On the 7th and 8th June, Françoise Gadet organized a two-day workshop at the Université Paris Nanterre as part of Strand 3 of the MEITS project. The event served as a moment to take stock of current research and debates in the field of ‘youth languages’, a term chosen as representative of lay commentary on language as it is used in contexts of urban multilingualism and multiculturalism, but which was problematized in a majority of contributions to the workshop. Indeed, the difficulties of terminological choices in this remained a constant in the event from its call for papers right through to the closing round table.
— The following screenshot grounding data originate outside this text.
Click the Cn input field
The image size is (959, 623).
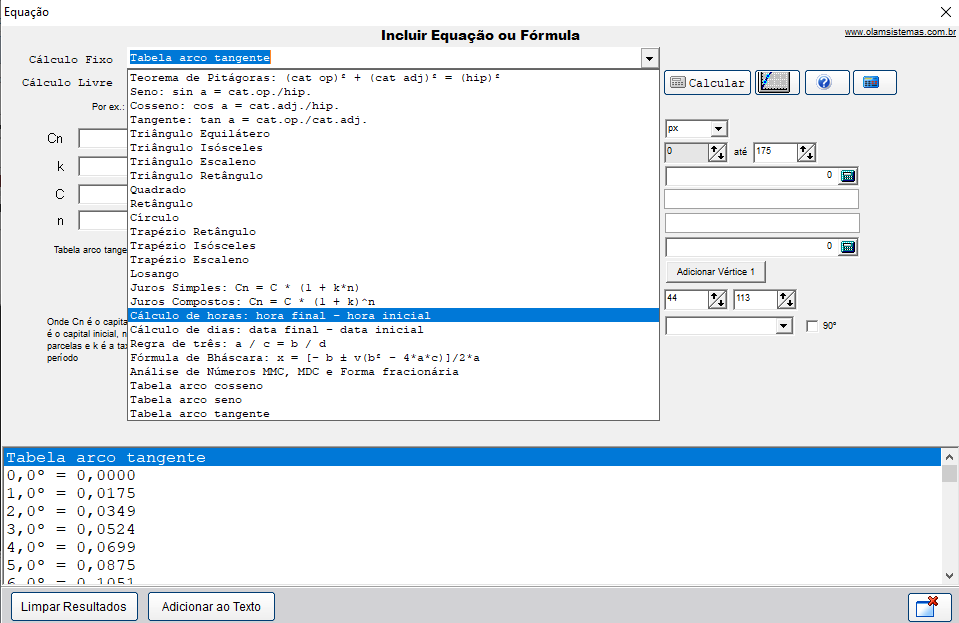point(102,139)
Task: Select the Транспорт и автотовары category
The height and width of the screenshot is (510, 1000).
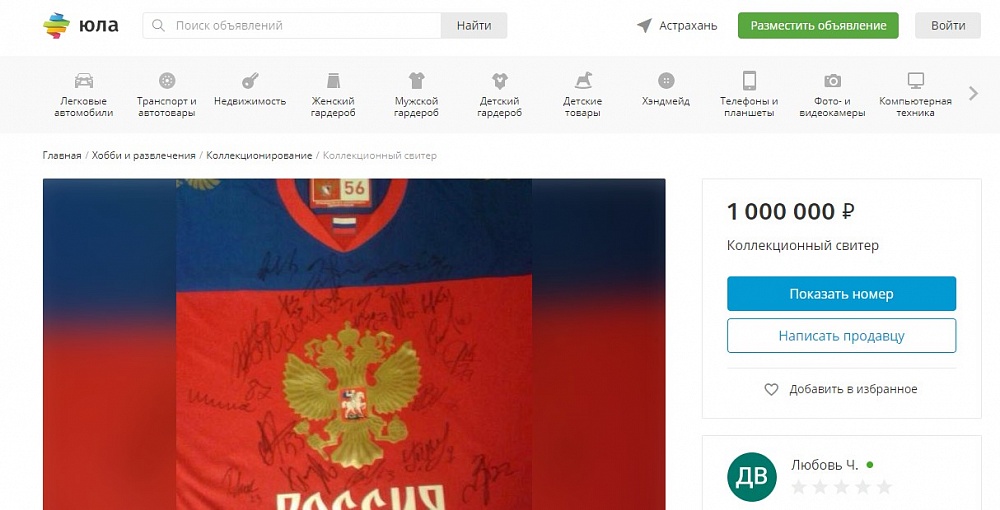Action: pyautogui.click(x=166, y=94)
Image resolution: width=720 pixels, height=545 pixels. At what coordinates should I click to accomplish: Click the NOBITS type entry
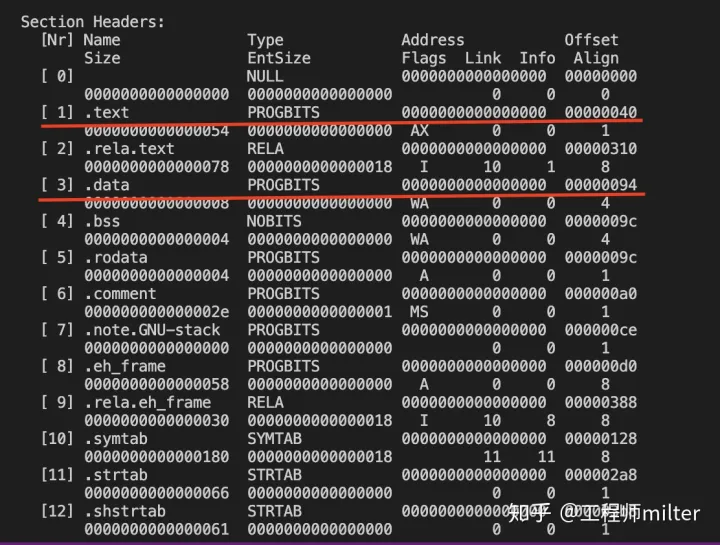tap(274, 221)
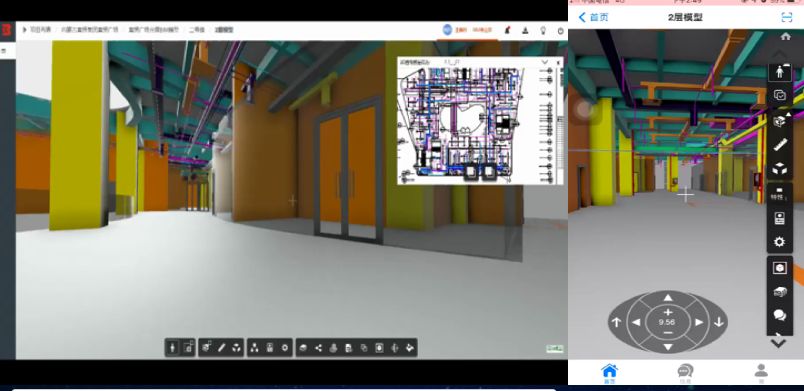The width and height of the screenshot is (804, 391).
Task: Switch to the middle messages tab on mobile
Action: coord(685,372)
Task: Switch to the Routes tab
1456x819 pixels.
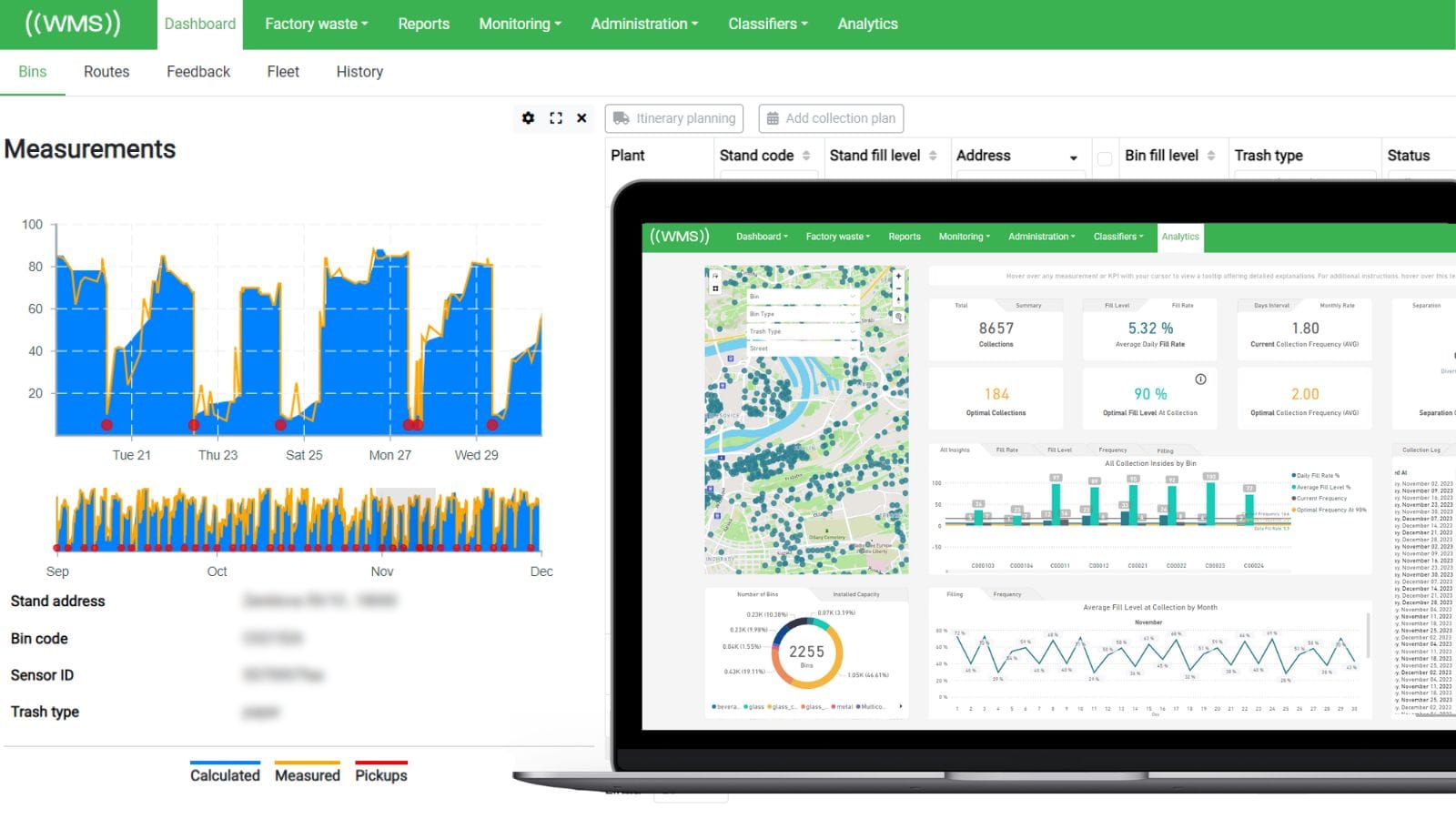Action: point(106,72)
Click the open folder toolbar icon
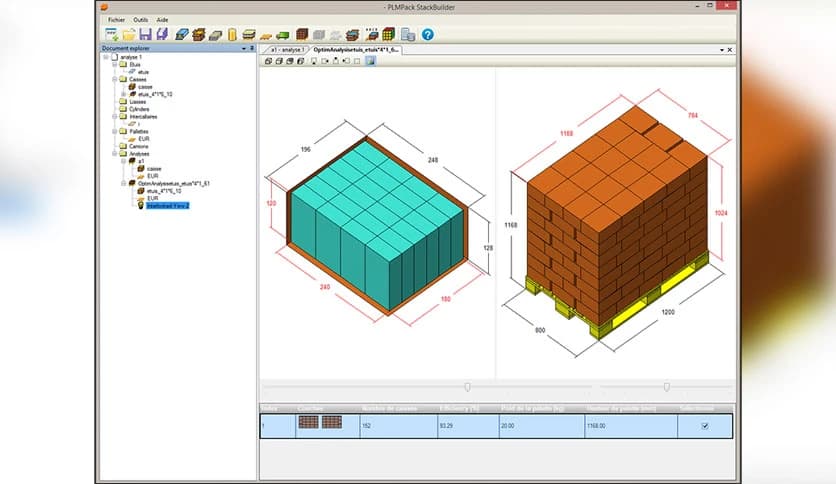The image size is (836, 484). (x=129, y=34)
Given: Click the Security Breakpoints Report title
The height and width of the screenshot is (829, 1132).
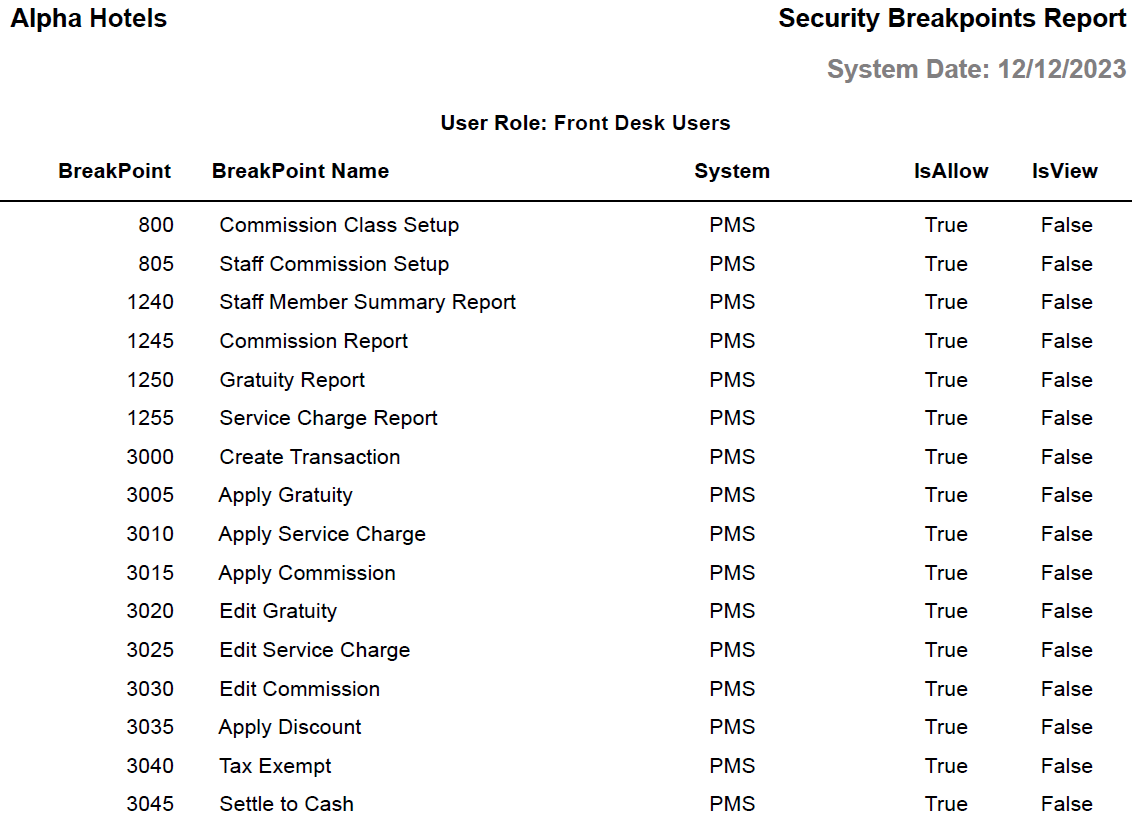Looking at the screenshot, I should coord(952,18).
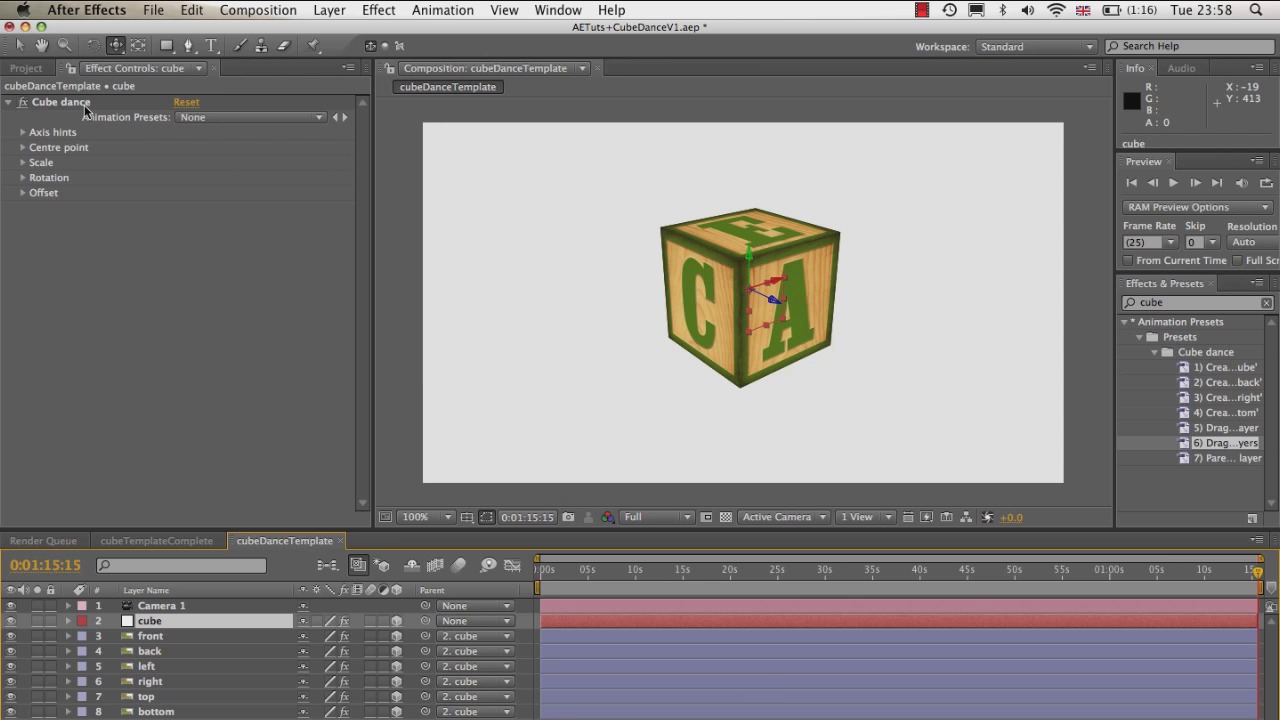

Six keynote speakers presented wide-ranging papers that touched on aspects of policy implementation, perception and mediatization, identity, racialization, language ideologies, as well as on theoretical issues. Paul Kerswill focussed on demography and identity in Multicultural London English (MLE) (For more on MLE, please see our policy paper here). Heike Wiese used specific examples from German Kiezdeutch to explore models of linguistic diversity, multilingualism and urban contact dialects in cities. Philippe Hambye took a more ethnographic approach toward the use of contemporary urban vernacular French in Belgian schools, focussing on style shifts and clearly defined moments of stance-taking in specific interactions. The second day of the workshop saw Maria Candea present media and academic discourses of a so-called ‘banlieue accent’, and their potential negative implications for essentializing conceptions of urban youth language practices in French. Bente Svendsen gave an overview of sociolinguistic approaches to urban speech with specific reference to Norwegian Kebabnorsk and pointed out future directions for research, stressing the need for diachronic studies. Jürgen Jaspers brought the discussion back to Belgian schools, this time addressing the role of teachers as agents in language policy implementation in Dutch-speaking schools in Brussels with multilingual student bodies.

Over the two days, other interventions brought in German youth practices in the digital domain, issues of pride in place, identity and dialect in Oslo Norwegian, outsider perceptions and the social meanings of urban vernacular French, the characteristics of an emergent syntactic feature of French in the Paris region, and translanguaging practices among Swedish-Finns across three cities in Sweden and Finland.

A final round table organised by Médéric Gasquet-Cyrus, tied together the diverse threads of enquiry, and assessed the extent to which the workshop had succeeded in addressing the questions posed in its call for papers. The event presented an opportunity for leading experts in urban contact varieties (or styles, or multiethnolects, or youth languages, or contemporary urban vernaculars etc.), as well as early career researchers in the field to come together for meaningful discussion representing a range of contexts across Europe, and a concentrated outworking of current issues. Lively and fruitful exchange took place both during the formal question and answer sessions and over the informal coffee breaks. It is expected that an edited volume will be produced as a result of the conference.